DKPP Mulai Periksa Dugaan Kecurangan Verifikasi Parpol

Tantrum

Selasa, 07 Februari 2023 | 12:07 WIB
DKPP Mulai Periksa Dugaan Kecurangan Verifikasi Parpol
Logo DKPP [dok. DKPP] (dok. DKPP)

TANTRUM - Sejumlah penyelenggara pemilu, termasuk anggota KPU RI Idham Holik bakal diperiksa terkait dengan dugaan kecurangan dalam verifikasi partai politik (parpol) calon peserta Pemilu 2024 dalam sidang di Jakarta, Rabu (8/2).

"DKPP akan menggelar sidang pemeriksaan dugaan pelanggaran kode etik penyelenggara pemilu (KEPP) perkara Nomor 10-PKE-DKPP/I/2023 di Ruang Sidang DKPP RI, Jakarta, Rabu (8/2) pukul 10.00 WIB," kata Sekretaris DKPP Yudia Ramli.

Yudia menambahkan, agenda sidang tersebut adalah mendengarkan keterangan pengadu dan teradu serta saksi-saksi atau pihak terkait.

"DKPP telah memanggil semua pihak secara patut, yakni 5 hari sebelum sidang pemeriksaan digelar," ujarnya.

Sidang kode etik itu, bersifat terbuka untuk umum.
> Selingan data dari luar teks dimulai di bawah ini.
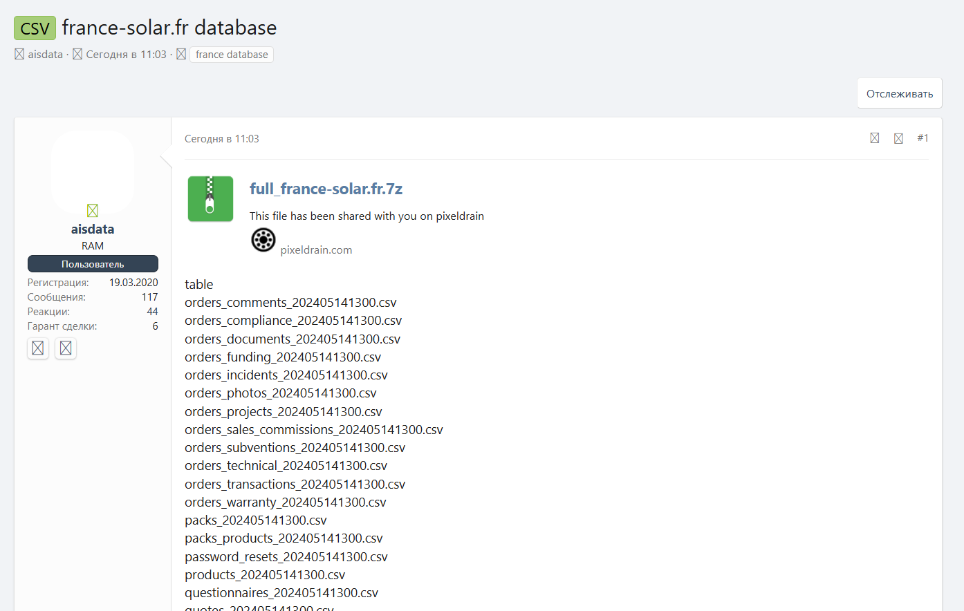This screenshot has width=964, height=611.
Task: Click the #1 post number link
Action: pos(923,138)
DKPP akan menyiarkannya, di antaranya, melalui akun Facebook DKPP dan akun YouTube DKPP. Dengan demikian, masyarakat dan media massa dapat menyaksikan langsung jalannya sidang pemeriksaan ini.

Dijelaskan, perkara tersebut diadukan oleh anggota KPU Kabupaten Kepulauan Sangihe Jack Stephen Seba yang memberikan kuasa kepada Alghiffari Aqsa, Fadli Ramadhanil, Ibnu Syamsu Hidayat, Imanuel Gulo, Airlangga Julio, Yokie Rahmad Isjchwansyah, Hilma Gita, dan Ikhsan L. Wibisono.
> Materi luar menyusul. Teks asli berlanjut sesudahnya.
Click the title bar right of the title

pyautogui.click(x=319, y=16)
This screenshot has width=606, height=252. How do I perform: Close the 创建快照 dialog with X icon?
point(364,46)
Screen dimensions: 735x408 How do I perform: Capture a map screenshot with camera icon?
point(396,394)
Jack Stephen Seba mengadukan 10 penyelenggara pemilu, di antaranya Ketua KPU Provinsi Sulawesi Utara Meidy Yafeth Tinangon dan anggota KPU Provinsi Sulawesi Utara Salman Saelangi serta Lanny Anggriany Ointu sebagai teradu I, II, dan III.

Berikutnya Teradu IV Sekretaris KPU Provinsi Sulawesi Utara Lucky Firnando Majanto dan Teradu V Kepala Bagian Teknis Penyelenggaraan Pemilu, Partisipasi, Hubungan Masyarakat, Hukum, dan Sumber Daya Manusia KPU Provinsi Sulawesi Utara Carles Y. Worotitjan.

"Selain itu, diadukan juga Ketua KPU Kabupaten Sangihe Elysee Philby Sinadia dan anggota KPU Kabupaten Sangihe Tomy Mamuaya serta Iklam Patonaung sebagai teradu VI sampai VIII," kata Yudia.
 
Kepala Subbagian Teknis dan Hubungan Partisipasi Masyarakat KPU Kabupaten Sangihe Jelly Kantu dan anggota KPU RI Idham Holik sebagai teradu IX dan X.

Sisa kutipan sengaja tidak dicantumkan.